Cauliflower is a member of the cancer-fighting cruciferous family of vegetables.
- Fights Cancer – Cauliflower contains sulforaphane, a sulfur compound that has also been shown to kill cancer stem cells, thereby slowing tumor growth. Some researchers believe eliminating cancer stem cells may be key to controlling cancer. Research has shown that combining curcumin, the active compound in turmeric, and cauliflower may help prevent and treat prostate cancer.
- Boosts Heart Health – Sulforaphane in cauliflower and other cruciferous vegetables has been found to significantly improve blood pressure and kidney function.
- Anti-inflammatory – Cauliflower contains anti-inflammatory nutrients, including indole-3-carbinol or I3C, an anti-carcinogenic, antioxidant compound.
- Rich in Vitamins and Minerals – One serving of cauliflower contains 77 percent of the recommended daily value of vitamin C. It’s also a good source of vitamin K, protein, thiamin, riboflavin, niacin, magnesium, phosphorus, fiber, vitamin B6, folate, pantothenic acid, potassium, and manganese.
- Boosts Brain Health – Cauliflower is a good source of choline, a B vitamin known for its role in brain development. Choline intake during pregnancy “super-charged” the brain activity of animals in utero, indicating that it may boost cognitive function, and improve learning and memory. It may diminish age-related memory decline and your brain’s vulnerability to toxins during childhood.
- Detoxification Support – Cauliflower contains antioxidants that support Phase 1 detoxification along with sulfur-containing nutrients important for Phase 2 detox activities.
- Digestive Benefits – Cauliflower is a good source of fiber. Researchers have determined that the sulforaphane can help protect the lining of your stomach. Sulforaphane prevents bacterial overgrowth of Helicobacter pylori in your stomach.
- Antioxidants and Phytonutrients – Antioxidants are nature’s way of providing your cells with adequate defense against attack by reactive oxygen species (ROS). Antioxidants resist aging caused by exposure to pollutants, chronic stress, and more. If you don’t have an adequate supply of antioxidants to help get rid of free radicals, then you can be at risk of oxidative stress, which leads to accelerated tissue and organ damage.
How to Buy
- Look for cauliflower that has a creamy white color with densely packed florets that are free of blemishes, browning or wet spots. The cauliflower head should feel heavy in your hand for its size.

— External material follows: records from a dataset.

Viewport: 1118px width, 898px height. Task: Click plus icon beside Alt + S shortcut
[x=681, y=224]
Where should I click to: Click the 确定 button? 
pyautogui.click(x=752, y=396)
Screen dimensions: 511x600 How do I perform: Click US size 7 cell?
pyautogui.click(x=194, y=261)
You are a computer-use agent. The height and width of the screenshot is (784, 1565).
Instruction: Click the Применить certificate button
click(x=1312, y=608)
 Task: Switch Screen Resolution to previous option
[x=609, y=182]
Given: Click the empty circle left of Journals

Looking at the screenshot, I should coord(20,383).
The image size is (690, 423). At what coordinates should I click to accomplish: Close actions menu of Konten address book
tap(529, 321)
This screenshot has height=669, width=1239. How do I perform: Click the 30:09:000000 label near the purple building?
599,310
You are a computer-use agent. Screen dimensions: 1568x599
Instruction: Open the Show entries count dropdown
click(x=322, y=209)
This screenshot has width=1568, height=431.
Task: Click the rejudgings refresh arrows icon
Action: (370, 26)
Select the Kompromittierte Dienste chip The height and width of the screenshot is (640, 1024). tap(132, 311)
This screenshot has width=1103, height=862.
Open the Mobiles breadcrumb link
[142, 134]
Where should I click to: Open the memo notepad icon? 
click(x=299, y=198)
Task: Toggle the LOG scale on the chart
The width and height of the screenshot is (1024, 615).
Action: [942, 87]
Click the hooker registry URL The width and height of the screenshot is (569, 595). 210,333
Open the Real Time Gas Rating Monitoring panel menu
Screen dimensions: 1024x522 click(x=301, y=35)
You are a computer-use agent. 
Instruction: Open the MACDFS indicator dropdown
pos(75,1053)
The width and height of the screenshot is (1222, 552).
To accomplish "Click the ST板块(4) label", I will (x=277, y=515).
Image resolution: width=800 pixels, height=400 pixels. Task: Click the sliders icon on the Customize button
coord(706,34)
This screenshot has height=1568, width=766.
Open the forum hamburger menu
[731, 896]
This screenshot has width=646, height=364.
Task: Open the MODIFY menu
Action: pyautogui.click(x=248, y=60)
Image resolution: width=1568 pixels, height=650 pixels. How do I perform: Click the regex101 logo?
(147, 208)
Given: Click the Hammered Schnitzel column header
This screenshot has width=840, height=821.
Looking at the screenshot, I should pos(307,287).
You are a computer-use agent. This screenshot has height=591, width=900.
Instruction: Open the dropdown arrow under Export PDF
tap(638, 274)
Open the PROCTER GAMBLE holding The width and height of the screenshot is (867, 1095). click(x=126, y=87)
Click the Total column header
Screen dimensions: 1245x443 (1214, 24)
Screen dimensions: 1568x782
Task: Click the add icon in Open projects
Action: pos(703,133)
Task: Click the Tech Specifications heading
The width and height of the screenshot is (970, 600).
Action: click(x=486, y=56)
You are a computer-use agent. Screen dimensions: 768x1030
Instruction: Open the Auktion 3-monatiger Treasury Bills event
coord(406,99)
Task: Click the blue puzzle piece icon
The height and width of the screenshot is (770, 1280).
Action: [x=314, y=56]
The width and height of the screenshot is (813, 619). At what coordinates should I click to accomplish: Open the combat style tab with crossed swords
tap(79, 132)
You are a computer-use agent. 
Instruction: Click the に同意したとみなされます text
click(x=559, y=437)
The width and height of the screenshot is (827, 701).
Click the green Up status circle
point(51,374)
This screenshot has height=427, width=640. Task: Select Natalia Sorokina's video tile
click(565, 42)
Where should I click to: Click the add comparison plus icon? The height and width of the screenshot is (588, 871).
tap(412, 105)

- Give the leaves a good look. They should be fresh and vibrant, which is a sign that the cauliflower was recently harvested.
- If buying purple, green or orange cauliflower (you’ll find these at many farmers markets), they should be uniformly colored.
- If the cauliflower has a strong smell, it’s past its prime.
How to Store
- Most grocery store cauliflower comes wrapped tightly in cellophane, which can trap moisture and promote rot. When you get it home, unwrap it immediately and transfer to a tea towel to absorb any excess moisture.
- Whole heads of cauliflower can be kept in the refrigerator for 4 to 7 days. Precut florets should be stored for no more than 4 days.
- To cut a head of cauliflower into florets, quarter the head through the stem end and cut away the small piece of core from each quarter. Then cut the cored cauliflower into bite-sized florets.
- Don’t toss the stalk and leaves! They’re edible and delicious, so you may want to include them in your cooking. Peel and cut the stalks so they’re about the same size as the florets you’re using to ensure even cooking.
- Rinse the cut up pieces of cauliflower in a colander to remove any residual dirt. Use a paper towel or a clean kitchen towel to pat them dry before cooking.
How to Cook
Bring a large pot containing several quarts of water to a boil.
- Optional: Add the juice of 1/2 lemon to the water. The lemon juice can help keep the florets whiter.
- Place a vegetable rack above the boiling water. Place the vegetable rack high enough above the water so that the water won’t boil over onto the florets.
- Drop the cauliflower onto the vegetable rack and reduce heat to medium. Cover cauliflower with a lid.
- Steam cauliflower for 4 to 6 minutes, checking after 4 minutes. When a knife pierces the stem of the cauliflower easily, the vegetable is fully cooked. You want the cauliflower to be tender but still slightly crunchy at the core.
- If you want to steam a cauliflower whole, the process will take about 17 to 20 minutes.
- Preheat oven to 400° F (~204° C) and bring 7 to 8 US quarts (7,000 to 8,000 ml) of water to a rolling boil.
- Parboil one head of cauliflower, cut into florets, in the boiling water for 3 minutes. Parboiling means quickly boiling, not fully cooking. Remove from water and strain away all water.
- Assemble the cauliflower on a baking dish or roasting pan.
- Season and drizzle with avocado oil.
- Once the oven has reached 400° F, cook the cauliflower in the oven for 25 to 30 minutes.
Mashed Cauliflower can replace mashed potatoes. Cook the cauliflower until tender, mash well (use an immersion blender!), add butter and season with herbs.